やっとの思いで岸にたどり着いたが、相変わらず足がつかない…
水がなくなれば断崖絶壁になるのだろう。
しかし、水面と岸の高さの差はそんなにないので手を伸ばせば届くだろうし、登るのも不可能ではないように感じた俺は、岸に手をかけた。
すると、土はあっさり削り取れ、掴む事なんて出来なかった。
俺は岸に登るのは諦めて、何かしがみつける物を探す事にした。
少しでも休みたかったのだ。
しばらく流されていくと、大木が引っ掛かっていた。
大木を目指して泳いでいくと、もう少し…というところで木が引っ掛かっていた所の土が崩れ流されていく…

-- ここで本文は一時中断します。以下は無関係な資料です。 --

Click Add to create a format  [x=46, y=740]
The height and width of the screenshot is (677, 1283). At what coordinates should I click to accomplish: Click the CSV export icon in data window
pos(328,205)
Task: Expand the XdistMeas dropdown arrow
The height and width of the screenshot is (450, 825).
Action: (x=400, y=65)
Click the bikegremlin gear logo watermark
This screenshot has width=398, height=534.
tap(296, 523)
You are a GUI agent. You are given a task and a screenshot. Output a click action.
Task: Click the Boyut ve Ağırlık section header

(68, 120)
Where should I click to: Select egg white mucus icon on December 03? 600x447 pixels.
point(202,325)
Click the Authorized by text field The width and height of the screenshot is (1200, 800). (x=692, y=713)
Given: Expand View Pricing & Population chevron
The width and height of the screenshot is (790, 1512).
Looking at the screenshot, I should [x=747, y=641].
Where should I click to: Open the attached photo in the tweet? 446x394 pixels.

俺も流されているので見失いはしないが、追い付けもしないし、なにしろ枝が付いているのに、回転していて危なくて近付けない。
どれくらい流されたか分からないが、大木は岸に引っ掛かって急に止まった。
一瞬、ラッキー!
と思ったが、最悪のパターンだった事に気付いた。
枝の一本が真っ直ぐこちらを向いていたのだ。
なんの抵抗も出来ぬまま、俺は木の枝に突き刺さった。